Saved data entries:
▽

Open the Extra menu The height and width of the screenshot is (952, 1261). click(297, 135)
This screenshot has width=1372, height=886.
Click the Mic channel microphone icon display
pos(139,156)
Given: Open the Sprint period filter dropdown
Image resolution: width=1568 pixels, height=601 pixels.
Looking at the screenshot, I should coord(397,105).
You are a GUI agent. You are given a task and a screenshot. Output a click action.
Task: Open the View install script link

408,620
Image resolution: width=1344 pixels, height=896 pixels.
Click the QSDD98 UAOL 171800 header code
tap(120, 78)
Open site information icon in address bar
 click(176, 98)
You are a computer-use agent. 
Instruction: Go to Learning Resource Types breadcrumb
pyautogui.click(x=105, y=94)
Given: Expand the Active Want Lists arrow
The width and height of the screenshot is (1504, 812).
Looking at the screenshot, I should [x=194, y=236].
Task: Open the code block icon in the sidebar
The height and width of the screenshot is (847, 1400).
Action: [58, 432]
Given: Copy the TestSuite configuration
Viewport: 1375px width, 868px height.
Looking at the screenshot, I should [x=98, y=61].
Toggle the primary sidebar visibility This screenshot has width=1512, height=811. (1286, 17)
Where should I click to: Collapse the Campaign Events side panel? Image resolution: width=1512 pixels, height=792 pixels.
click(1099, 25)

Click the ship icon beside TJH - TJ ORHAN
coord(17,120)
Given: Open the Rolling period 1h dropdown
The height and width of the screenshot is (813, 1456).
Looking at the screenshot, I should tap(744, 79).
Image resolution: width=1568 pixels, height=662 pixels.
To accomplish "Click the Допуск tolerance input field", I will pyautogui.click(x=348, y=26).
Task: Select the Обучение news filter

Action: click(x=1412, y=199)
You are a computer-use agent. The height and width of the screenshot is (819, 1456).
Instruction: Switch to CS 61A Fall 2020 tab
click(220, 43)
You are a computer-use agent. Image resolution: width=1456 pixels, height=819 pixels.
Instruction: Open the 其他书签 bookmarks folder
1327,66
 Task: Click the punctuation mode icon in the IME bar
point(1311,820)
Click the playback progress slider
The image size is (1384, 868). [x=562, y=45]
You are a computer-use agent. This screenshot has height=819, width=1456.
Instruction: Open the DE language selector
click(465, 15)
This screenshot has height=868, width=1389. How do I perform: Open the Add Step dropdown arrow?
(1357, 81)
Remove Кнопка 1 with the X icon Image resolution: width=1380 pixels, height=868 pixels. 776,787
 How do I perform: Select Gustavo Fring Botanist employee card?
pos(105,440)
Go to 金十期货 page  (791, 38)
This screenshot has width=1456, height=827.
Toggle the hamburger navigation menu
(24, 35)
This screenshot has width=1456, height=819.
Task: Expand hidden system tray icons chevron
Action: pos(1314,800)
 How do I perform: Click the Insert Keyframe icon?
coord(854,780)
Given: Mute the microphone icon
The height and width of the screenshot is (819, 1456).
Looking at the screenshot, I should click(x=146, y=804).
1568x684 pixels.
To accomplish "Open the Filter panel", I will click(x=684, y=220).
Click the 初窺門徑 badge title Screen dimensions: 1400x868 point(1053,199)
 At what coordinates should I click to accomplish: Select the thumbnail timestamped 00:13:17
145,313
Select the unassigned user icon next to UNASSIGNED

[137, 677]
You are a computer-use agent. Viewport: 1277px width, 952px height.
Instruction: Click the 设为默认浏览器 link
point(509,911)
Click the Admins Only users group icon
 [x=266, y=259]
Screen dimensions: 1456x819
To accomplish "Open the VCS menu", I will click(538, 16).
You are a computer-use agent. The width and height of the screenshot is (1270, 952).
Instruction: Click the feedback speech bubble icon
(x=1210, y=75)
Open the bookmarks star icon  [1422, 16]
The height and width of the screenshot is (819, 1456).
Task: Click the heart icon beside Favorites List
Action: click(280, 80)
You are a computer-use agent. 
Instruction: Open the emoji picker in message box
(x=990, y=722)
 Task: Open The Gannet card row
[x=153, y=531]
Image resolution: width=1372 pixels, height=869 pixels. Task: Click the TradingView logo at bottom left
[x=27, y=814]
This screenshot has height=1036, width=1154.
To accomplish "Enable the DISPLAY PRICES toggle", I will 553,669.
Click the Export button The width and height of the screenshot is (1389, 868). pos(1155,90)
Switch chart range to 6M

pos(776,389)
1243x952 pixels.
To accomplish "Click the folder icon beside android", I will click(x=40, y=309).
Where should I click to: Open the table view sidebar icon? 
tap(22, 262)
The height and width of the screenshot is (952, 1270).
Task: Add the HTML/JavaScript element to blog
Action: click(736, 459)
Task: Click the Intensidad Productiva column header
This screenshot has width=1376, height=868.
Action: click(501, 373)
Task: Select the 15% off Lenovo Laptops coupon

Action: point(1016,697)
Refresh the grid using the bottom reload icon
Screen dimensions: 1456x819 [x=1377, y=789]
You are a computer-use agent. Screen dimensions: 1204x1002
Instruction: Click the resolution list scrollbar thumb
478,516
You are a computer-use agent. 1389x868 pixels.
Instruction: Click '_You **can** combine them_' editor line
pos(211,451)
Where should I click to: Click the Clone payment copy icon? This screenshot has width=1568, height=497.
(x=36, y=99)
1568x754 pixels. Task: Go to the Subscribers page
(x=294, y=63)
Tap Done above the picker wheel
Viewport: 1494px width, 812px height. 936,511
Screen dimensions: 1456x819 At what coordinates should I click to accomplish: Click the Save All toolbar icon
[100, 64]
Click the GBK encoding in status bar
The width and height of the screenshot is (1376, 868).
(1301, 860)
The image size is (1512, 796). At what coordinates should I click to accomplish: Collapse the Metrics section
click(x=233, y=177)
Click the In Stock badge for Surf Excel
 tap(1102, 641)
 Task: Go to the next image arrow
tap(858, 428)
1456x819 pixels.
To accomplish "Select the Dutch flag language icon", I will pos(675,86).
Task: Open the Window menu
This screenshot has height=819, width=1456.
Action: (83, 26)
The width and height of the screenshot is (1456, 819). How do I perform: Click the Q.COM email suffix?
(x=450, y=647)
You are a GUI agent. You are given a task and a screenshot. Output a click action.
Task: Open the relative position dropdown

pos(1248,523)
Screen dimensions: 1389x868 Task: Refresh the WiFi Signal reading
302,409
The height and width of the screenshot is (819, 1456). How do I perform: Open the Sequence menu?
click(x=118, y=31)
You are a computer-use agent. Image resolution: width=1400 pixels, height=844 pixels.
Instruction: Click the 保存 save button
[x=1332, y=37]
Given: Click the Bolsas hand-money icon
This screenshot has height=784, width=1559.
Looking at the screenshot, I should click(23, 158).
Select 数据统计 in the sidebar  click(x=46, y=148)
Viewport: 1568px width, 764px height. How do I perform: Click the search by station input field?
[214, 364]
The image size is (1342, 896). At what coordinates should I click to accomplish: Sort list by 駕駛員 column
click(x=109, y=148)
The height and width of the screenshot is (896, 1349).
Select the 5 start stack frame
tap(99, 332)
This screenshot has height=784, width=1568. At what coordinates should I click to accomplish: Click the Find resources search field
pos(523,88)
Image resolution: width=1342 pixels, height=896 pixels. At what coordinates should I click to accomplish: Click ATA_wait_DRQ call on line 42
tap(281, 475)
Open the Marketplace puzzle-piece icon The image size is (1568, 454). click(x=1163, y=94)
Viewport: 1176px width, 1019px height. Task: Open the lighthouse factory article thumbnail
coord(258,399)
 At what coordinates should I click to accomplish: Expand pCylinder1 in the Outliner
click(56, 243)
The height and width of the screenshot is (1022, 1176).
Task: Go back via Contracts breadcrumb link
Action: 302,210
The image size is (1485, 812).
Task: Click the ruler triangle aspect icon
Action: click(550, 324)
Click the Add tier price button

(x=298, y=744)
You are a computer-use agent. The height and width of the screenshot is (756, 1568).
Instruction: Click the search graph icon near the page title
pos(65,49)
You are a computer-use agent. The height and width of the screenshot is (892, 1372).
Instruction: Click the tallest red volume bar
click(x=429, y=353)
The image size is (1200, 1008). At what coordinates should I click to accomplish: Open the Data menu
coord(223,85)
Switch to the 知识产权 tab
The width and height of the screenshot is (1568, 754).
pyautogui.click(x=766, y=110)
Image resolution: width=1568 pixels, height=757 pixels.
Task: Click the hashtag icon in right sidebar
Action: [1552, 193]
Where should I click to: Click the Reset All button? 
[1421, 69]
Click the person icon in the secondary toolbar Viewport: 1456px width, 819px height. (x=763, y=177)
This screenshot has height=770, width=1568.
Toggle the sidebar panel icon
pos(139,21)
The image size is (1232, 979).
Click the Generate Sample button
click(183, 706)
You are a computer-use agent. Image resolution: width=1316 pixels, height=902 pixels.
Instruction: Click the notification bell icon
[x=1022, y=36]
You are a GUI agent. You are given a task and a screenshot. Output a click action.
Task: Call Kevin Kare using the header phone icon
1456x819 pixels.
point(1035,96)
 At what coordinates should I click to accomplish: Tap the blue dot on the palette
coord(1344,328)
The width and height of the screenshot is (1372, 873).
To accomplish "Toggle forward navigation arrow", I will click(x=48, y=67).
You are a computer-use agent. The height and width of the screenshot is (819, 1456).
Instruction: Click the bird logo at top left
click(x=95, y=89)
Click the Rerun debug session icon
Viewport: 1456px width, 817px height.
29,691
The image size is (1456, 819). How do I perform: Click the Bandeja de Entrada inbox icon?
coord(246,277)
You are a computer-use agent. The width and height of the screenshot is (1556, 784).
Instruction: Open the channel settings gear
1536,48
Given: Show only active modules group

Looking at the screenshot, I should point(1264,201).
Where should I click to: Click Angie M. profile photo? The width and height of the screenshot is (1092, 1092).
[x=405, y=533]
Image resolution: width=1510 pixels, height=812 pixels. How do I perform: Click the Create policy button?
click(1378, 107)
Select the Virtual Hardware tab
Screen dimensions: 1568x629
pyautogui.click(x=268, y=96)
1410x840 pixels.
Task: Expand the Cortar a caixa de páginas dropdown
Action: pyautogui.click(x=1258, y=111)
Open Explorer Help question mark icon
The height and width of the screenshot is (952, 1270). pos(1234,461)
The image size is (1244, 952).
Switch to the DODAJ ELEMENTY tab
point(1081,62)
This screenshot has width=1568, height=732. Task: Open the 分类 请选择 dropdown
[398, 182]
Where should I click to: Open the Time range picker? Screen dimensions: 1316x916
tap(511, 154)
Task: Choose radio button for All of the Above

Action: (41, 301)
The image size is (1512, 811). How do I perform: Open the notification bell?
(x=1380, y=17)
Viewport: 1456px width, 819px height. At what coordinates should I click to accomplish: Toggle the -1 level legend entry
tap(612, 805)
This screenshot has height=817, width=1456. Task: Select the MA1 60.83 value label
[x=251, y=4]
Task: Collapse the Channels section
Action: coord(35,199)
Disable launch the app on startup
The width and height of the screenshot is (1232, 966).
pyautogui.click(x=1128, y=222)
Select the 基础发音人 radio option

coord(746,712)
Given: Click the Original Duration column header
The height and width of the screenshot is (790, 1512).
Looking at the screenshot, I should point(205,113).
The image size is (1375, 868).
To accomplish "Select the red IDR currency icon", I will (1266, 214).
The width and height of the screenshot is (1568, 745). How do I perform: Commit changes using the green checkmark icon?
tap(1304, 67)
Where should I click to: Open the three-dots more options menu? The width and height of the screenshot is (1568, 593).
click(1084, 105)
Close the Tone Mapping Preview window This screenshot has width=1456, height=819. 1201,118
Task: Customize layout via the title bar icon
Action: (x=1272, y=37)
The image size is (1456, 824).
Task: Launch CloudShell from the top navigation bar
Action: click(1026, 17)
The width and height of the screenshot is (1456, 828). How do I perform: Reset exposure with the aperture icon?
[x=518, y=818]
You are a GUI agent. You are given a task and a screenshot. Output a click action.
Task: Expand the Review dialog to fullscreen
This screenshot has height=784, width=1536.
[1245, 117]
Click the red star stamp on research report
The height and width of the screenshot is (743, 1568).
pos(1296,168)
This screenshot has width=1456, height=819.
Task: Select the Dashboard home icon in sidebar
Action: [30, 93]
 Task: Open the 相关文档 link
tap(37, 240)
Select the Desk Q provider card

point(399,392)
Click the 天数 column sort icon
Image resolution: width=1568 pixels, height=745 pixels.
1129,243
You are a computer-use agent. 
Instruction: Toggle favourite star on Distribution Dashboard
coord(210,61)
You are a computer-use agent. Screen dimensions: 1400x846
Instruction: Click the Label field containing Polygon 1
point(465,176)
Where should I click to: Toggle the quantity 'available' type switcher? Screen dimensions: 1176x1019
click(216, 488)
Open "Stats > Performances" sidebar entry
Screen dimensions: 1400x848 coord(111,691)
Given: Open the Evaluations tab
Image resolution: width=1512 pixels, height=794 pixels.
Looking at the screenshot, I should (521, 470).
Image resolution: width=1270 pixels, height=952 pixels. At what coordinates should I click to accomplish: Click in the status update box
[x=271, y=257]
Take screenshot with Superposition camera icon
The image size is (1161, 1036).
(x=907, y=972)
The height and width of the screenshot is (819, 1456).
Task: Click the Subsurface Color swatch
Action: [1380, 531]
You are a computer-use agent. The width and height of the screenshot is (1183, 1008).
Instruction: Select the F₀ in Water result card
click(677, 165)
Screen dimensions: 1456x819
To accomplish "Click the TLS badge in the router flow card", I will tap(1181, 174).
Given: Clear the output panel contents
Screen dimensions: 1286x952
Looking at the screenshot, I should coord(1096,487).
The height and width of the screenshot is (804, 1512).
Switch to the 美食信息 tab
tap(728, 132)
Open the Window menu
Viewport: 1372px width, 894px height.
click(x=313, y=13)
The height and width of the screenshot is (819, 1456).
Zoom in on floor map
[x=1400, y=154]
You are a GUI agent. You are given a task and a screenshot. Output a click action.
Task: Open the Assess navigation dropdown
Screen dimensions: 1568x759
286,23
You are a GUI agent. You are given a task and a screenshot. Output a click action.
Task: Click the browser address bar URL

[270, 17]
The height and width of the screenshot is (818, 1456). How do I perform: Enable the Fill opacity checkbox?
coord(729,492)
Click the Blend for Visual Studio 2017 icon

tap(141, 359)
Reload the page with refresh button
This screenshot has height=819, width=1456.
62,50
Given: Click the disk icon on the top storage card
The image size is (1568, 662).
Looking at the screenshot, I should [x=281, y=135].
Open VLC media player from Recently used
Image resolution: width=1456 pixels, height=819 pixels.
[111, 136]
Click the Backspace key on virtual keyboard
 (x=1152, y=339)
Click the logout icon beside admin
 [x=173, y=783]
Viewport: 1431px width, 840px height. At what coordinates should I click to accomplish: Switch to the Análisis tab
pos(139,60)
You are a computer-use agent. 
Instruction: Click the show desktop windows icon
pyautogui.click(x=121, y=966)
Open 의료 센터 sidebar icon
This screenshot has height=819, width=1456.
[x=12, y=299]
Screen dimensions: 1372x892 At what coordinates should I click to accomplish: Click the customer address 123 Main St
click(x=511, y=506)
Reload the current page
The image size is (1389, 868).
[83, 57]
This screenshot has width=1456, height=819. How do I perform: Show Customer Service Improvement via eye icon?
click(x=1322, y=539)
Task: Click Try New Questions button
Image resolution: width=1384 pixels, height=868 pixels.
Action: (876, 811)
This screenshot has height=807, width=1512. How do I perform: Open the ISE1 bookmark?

△

- [Exercise details]: Show all lines above containing "will".

- [Response area]:
To accomplish "Click the Допуск tolerance input field", I will pyautogui.click(x=348, y=26).
To accomplish "Open the Filter panel", I will click(x=684, y=220).
To accomplish "Open the VCS menu", I will click(538, 16).
To accomplish "Enable the DISPLAY PRICES toggle", I will 553,669.
To accomplish "Click the folder icon beside android", I will click(x=40, y=309).
To accomplish "Select the Dutch flag language icon", I will pos(675,86).
To accomplish "Toggle forward navigation arrow", I will click(x=48, y=67).
To accomplish "Select the red IDR currency icon", I will (1266, 214).
To accomplish "Click the TLS badge in the router flow card", I will tap(1181, 174).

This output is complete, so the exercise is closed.